Teraz słychać inne dźwięki - pękniętą strunę i orkiestrę (flet, kontrabas i czworo skrzypiec). Może to requiem? Nie przez własność prywatną w ogóle, ale przez ten fragment pamięci i piękna, który należy do ciebie osobiście, bez którego człowiek nie może się duchowo formować.

Lopakhin oferuje realną opcję uratowania sadu wiśniowego - dawanie. Ale zniszczą wszystko, ponieważ będzie to oznaczać przybycie obcych do twojego domu. „Dachis i letni mieszkańcy są tacy wulgarni”, mówi Ranevskaya, a Gaev ją wspiera, chociaż nie może zaoferować nic w zamian: nie jest przyzwyczajony do brania odpowiedzialności.

Zabiera ją Łopachin, syn i wnuk pracujących tu chłopów. Najwyraźniej te dwa klany Lopakhinów i Gaevów współistniały dość pokojowo, żyjąc w równoległych światach społecznych na tej samej „pańskiej” ziemi. Proponuje więc pożyczyć pieniądze, ale nie ma nic do oddania, a porządni ludzie w takiej sytuacji nie pożyczają.

Inni porządni ludzie nie opuszczają tego tonącego statku do ostatniej chwili, która płynie od przeszłości do beznadziejnej teraźniejszości. Służący żyją w nim na grochówce i Charlotte, która nie zna swoich bliskich i ojczyzny. Oto adoptowana córka Ranevskaya, Varya. Urzędnik Symeonow-Piszczik, „dwadzieścia dwa nieszczęścia”, jak cały majątek, stuka kośćmi rachunków i szeleści papierami rachunków. Ona jest jak tonący statek. Lopakhin próbuje go uratować - nowy człowiek nowej ery, w białej kamizelce, twardo stąpający po ziemi. Ale wszystko na próżno, a pod koniec dramatu słyszymy odgłos siekiery - to ścinanie wiśni do korzeni. Wraz z ogrodem, na dźwięk topora, odchodzi w zapomnienie wierna Jodła, symbol dawnego „panskiego” życia. W całym zamieszaniu wszyscy o nim zapomnieli. Nie było nikogo, kto wziąłby osobistą odpowiedzialność za los starca.
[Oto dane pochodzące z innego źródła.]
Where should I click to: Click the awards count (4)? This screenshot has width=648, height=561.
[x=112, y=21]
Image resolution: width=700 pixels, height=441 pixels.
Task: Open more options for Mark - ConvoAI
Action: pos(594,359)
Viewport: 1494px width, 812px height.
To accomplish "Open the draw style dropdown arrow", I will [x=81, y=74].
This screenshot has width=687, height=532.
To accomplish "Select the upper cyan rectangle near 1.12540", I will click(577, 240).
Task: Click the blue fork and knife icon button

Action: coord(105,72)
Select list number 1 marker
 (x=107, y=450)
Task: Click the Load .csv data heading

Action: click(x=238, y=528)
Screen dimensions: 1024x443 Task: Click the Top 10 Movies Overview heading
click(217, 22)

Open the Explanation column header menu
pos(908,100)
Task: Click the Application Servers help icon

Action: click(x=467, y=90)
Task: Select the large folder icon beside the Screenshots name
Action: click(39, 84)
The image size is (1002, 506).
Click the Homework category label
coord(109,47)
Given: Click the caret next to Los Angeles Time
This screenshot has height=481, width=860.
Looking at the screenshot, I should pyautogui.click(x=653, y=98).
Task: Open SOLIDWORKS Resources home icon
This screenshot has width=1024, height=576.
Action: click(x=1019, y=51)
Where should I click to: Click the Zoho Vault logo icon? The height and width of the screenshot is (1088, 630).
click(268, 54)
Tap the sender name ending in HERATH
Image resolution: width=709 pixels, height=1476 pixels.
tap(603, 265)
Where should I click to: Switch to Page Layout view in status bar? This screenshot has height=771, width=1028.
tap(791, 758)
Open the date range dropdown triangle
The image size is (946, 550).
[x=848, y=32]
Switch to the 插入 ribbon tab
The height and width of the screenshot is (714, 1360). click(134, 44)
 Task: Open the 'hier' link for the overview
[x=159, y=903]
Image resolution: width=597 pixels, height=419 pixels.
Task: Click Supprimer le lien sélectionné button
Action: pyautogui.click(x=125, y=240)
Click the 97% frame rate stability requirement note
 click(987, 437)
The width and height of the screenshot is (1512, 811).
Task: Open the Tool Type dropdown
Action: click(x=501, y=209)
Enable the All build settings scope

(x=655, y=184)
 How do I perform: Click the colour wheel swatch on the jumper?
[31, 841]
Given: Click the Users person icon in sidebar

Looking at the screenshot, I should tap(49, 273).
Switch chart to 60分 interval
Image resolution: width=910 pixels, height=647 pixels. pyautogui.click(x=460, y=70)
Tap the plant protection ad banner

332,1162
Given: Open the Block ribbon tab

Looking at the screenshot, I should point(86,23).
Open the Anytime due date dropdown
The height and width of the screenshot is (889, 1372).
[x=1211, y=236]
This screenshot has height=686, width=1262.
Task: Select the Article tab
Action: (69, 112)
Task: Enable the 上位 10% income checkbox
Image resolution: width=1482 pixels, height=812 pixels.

Ranevskaya wróciła do Rosji, ale znalazła się niejako w innym wymiarze - epoce prymitywnej akumulacji kapitału, która na Zachodzie już dawno minęła. Ale nie tylko pociąg - wszyscy byli spóźnieni. Pociąg życia poszedł w kierunku kapitalizacji, czyli wyciskania „gotówki” i „bezgotówki” ze wszystkiego, z czego tylko się da wycisnąć. W tym od bezbronnego piękna. Ale porzucenie jej i przeszłości jest jak porzucenie własnej matki. Tak robi Yasha, która marzy o zagranicy - najbardziej odrażająca postać w sztuce. Nie tyle ze stanowiska, co z psychologii. On jest niewolnikiem. A niewolnicy nie potrzebują pamięci duchowej.

Osoba, państwo, historia po prostu nie mogą się bez niej obejść.